=== TASK ===
The entries below are to be printed again word for word.

Pixel coordinate grounding data
»»
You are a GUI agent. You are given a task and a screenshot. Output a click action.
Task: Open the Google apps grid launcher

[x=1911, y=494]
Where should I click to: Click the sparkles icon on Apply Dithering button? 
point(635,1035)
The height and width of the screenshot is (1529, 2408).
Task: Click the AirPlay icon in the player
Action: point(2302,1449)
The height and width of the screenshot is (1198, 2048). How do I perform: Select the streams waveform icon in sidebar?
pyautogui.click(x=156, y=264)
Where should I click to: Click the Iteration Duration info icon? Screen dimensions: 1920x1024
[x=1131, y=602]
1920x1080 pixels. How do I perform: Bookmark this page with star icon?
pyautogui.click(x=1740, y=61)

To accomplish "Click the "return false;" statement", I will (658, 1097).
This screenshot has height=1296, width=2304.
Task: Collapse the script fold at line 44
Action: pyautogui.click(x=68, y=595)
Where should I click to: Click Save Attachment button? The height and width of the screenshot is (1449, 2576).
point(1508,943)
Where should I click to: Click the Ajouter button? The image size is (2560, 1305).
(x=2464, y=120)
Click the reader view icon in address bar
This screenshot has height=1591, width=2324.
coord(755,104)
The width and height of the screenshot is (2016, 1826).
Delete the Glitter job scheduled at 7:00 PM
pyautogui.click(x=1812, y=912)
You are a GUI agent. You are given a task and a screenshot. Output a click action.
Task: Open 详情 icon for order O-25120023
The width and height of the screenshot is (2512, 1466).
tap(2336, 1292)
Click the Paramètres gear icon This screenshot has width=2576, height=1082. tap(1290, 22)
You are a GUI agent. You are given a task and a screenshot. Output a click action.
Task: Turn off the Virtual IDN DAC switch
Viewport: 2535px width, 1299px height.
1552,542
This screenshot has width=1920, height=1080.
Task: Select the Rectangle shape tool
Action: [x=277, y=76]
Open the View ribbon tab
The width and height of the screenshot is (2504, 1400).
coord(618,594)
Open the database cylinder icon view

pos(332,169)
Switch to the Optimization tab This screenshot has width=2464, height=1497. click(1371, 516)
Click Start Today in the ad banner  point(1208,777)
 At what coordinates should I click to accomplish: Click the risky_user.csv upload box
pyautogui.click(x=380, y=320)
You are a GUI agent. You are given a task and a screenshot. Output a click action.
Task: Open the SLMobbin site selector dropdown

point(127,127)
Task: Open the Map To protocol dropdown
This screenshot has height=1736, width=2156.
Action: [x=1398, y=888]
««
=== OUTPUT OF THE EXERCISE ===
You are a GUI agent. You are given a task and a screenshot. Output a click action.
Task: Open the Google apps grid launcher

[x=1911, y=494]
Where should I click to: Click the sparkles icon on Apply Dithering button? 
point(635,1035)
The height and width of the screenshot is (1529, 2408).
Task: Click the AirPlay icon in the player
Action: point(2302,1449)
The height and width of the screenshot is (1198, 2048). How do I perform: Select the streams waveform icon in sidebar?
pyautogui.click(x=156, y=264)
Where should I click to: Click the Iteration Duration info icon? Screen dimensions: 1920x1024
[x=1131, y=602]
1920x1080 pixels. How do I perform: Bookmark this page with star icon?
pyautogui.click(x=1740, y=61)

To accomplish "Click the "return false;" statement", I will (658, 1097).
This screenshot has height=1296, width=2304.
Task: Collapse the script fold at line 44
Action: pyautogui.click(x=68, y=595)
Where should I click to: Click Save Attachment button? The height and width of the screenshot is (1449, 2576).
point(1508,943)
Where should I click to: Click the Ajouter button? The image size is (2560, 1305).
(x=2464, y=120)
Click the reader view icon in address bar
This screenshot has height=1591, width=2324.
coord(755,104)
The width and height of the screenshot is (2016, 1826).
Delete the Glitter job scheduled at 7:00 PM
pyautogui.click(x=1812, y=912)
You are a GUI agent. You are given a task and a screenshot. Output a click action.
Task: Open 详情 icon for order O-25120023
The width and height of the screenshot is (2512, 1466).
tap(2336, 1292)
Click the Paramètres gear icon This screenshot has width=2576, height=1082. tap(1290, 22)
You are a GUI agent. You are given a task and a screenshot. Output a click action.
Task: Turn off the Virtual IDN DAC switch
Viewport: 2535px width, 1299px height.
1552,542
This screenshot has width=1920, height=1080.
Task: Select the Rectangle shape tool
Action: [x=277, y=76]
Open the View ribbon tab
The width and height of the screenshot is (2504, 1400).
coord(618,594)
Open the database cylinder icon view

pos(332,169)
Switch to the Optimization tab This screenshot has width=2464, height=1497. click(1371, 516)
Click Start Today in the ad banner  point(1208,777)
 At what coordinates should I click to accomplish: Click the risky_user.csv upload box
pyautogui.click(x=380, y=320)
You are a GUI agent. You are given a task and a screenshot. Output a click action.
Task: Open the SLMobbin site selector dropdown

point(127,127)
Task: Open the Map To protocol dropdown
This screenshot has height=1736, width=2156.
Action: [x=1398, y=888]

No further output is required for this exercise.